The way they play clearly resonated with the Bucharest selection panel. The ensemble will compete against 15 groups from 12 other countries as a part of EUROPAfest.

Speaking to Newsworthy before flying out to Romania, Muir says he feels positive about networking with other artists and checking out the local jazz scene in Bucharest. However, he is aware there may be some cultural jazz differences on this first international venture.

"[Europeans have] a more sort of holistic sense of what music, or what jazz, encompasses. And they seem to take quite a lot of pride in having a really pure, sort of clean tone which I don't know that we have natively."

Citing the late Australian jazz legend Bernie McGann, he humorously points to the landscape of the Australian sound.

"You know, there's a lot of rocks and dust within the sounds of our horn players, and the approach of our guitarists as well. I don't know that we necessarily go all the way with it, [but] it's definitely there. It's part of the accent," he says.

"So, it'll be interesting to hear how we stack up against the other groups."

Eitan Muir says Anoesis plays its jazz with an Australian accent.Photo: ANNABELLE RIGER BREGOVIC

The five members of the ensemble comprise Muir on guitar, Greg Stopic on alto saxophone, Alistair Johnson on tenor saxophone, Tomas McKeever Ford on upright and electric bass and Patrick Rogers on drums. For the competition, the band pulled in local drummer Cy Donkin as an overseas cover for Rogers who faces a clashing UK tour with pop act Ruby Fields.

In its two years together, Anoesis has performed at Sydney venues including Foundry 616, Brass Monkey and Lazybones Lounge but never overseas. Of the Bucharest invitation, bassist Ford says "for any musician, it's a great opportunity. It's one of the top jazz competitions in the world. "

'We're trying to reach people with our sound, not with their sound.'

He credits university mentor and internationally renowned saxophonist Sandy Evans with the idea. "[She] recommended the competition to us late last year. We thought, this could be fun, and with that recommendation, we went on to record some material.
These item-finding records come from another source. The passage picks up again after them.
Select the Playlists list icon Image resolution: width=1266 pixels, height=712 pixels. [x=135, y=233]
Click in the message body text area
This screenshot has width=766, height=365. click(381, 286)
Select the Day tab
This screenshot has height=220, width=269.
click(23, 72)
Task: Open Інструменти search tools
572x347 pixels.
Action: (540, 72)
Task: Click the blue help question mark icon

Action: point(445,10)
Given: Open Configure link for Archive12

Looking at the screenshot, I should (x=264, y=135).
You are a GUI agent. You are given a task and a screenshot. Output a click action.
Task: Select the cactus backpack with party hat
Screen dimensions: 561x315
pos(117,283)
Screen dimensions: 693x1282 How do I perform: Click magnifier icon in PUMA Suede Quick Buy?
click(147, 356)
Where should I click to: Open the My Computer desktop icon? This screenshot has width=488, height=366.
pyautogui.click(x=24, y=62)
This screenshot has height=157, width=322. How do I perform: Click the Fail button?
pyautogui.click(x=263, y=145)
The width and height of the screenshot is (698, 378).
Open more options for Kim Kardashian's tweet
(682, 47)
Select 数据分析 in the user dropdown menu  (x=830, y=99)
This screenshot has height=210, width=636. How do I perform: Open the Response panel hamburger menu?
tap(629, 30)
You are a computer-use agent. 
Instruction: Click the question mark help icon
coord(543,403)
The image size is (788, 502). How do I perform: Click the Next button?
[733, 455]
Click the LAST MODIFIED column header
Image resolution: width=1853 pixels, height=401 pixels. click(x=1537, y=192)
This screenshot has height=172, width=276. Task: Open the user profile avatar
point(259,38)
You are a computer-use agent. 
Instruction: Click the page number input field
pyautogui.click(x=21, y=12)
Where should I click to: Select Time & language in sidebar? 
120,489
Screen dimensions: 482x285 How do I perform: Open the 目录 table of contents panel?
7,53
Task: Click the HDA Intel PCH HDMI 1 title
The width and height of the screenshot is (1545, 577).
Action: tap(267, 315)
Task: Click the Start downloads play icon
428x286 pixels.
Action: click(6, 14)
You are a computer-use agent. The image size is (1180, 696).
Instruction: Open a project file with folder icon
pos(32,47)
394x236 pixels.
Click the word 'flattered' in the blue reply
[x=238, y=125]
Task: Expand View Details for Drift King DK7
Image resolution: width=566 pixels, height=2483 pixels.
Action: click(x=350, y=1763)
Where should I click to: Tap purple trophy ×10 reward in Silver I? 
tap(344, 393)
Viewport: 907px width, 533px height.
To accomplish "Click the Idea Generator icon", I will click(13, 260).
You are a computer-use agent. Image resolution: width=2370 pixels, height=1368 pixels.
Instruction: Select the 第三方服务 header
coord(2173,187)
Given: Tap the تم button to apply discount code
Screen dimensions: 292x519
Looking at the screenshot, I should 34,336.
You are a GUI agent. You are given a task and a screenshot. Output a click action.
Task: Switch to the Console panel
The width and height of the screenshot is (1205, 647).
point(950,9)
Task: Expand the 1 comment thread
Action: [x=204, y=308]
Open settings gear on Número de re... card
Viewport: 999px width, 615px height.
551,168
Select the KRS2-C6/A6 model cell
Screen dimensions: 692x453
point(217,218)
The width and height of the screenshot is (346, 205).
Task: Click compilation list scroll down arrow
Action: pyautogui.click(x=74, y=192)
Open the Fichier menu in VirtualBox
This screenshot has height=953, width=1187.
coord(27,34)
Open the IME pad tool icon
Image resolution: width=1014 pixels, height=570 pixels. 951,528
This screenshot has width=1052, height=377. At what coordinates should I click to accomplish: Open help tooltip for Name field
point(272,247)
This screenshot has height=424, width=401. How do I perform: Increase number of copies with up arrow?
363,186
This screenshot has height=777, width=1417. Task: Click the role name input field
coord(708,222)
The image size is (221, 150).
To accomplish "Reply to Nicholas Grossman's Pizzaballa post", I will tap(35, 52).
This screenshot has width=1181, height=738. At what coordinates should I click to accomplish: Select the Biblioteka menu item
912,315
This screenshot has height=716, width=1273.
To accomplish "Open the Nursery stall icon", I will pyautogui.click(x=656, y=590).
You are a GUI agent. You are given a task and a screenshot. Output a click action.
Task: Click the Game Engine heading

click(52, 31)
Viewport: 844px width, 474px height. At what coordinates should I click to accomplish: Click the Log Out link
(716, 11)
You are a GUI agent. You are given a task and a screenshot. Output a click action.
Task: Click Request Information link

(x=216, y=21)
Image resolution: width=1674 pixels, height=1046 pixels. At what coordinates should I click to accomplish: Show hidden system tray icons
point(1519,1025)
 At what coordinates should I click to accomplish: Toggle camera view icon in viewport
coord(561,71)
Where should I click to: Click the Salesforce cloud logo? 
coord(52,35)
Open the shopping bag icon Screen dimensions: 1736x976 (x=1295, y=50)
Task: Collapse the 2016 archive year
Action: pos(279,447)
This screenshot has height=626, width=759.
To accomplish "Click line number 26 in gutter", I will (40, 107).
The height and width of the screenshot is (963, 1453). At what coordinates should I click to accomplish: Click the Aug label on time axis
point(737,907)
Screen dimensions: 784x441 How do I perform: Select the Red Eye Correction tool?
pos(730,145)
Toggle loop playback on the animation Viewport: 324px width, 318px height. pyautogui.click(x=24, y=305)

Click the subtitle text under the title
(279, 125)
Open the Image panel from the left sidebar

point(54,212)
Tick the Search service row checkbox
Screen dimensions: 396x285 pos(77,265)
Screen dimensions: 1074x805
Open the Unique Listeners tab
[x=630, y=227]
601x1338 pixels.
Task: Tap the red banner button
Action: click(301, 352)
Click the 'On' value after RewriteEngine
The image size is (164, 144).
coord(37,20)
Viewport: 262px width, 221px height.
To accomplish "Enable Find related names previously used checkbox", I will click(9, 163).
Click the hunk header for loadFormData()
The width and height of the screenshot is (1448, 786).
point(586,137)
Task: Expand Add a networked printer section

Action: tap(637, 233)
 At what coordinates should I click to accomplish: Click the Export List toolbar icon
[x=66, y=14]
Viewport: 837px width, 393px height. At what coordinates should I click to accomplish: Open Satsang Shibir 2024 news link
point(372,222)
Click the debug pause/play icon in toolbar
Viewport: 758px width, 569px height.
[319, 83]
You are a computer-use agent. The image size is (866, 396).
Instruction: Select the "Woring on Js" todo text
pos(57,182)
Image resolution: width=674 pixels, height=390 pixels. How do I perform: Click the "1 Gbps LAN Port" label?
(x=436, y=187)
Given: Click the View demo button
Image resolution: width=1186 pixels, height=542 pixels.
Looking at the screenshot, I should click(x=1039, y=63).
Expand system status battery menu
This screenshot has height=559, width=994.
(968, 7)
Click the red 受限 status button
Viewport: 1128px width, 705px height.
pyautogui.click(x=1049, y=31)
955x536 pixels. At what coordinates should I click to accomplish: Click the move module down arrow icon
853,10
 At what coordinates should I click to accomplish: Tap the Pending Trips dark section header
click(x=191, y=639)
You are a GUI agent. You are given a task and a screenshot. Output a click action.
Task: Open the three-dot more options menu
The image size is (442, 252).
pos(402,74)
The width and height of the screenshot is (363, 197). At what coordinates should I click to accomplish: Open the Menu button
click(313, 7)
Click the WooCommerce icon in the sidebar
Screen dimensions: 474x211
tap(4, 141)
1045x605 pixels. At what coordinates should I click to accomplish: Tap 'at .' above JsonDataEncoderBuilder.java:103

Some of [the recording] we sent to the actual competition," said Ford of their entry.

The competition required musicians to submit recorded material, both visual and audio, for evaluation by the judges. Successful entrants were granted a place in the competition semi-finals and their performances are displayed on the EUROPAfest website.

During this week's competition, Anoesis will perform both originals and works by other Australian jazz musicians.

Muir attributes the band's unique sound to the members' respective roots, having variously begun in rock and heavy metal, hip-hop, reggae, blues, electronica, and breakbeat.

"We're not born into jazz here in Australia, so we all kind of entered it at different stages of life," Muir explains. "And I think you can hear that … in the way we play and the way we write."

The word anoesis is a noun meaning a state of mind consisting of pure sensation or emotion without cognitive content. Muir characterises the group's sound as a feeling. "For me, it's sort of a feeling of trust, a feeling of mutual creatorship that comes with just playing in the way that we do."

Muir says there are also benefits to playing in a genre a world away from the commercial music scene. "On the one hand, yeah it is against the flow. On the other hand, there's way less competition out there," he says.

"You know, we're not competing against 10,000 indie bands, [and] we're not trying to get hits on Triple J or whatever just to get noticed, because there's hardly any industry at all around the sorts of sounds that we're making."

Anoesis' debut album, The Hermit, is scheduled for release on iTunes and Spotify in July.

Although they want to cultivate an audience, Muir is steadfast in his stance: "We're trying to reach people with our sound, not with their sound."

Asked how it feels trying to find success in jazz, the guitarist admits their brand of music will likely not sell out stadium shows or become a full-time gig, but for him it's a calming thought.

"It means I don't need to worry about trying to get there and feeling like I haven't made it. It's something that's just a wonderful outlet for all of us."

"No one plays jazz for the money, that's a simple fact. You play jazz because you want to and because you love it. I feel incredibly lucky to be playing with the people I'm playing with right now."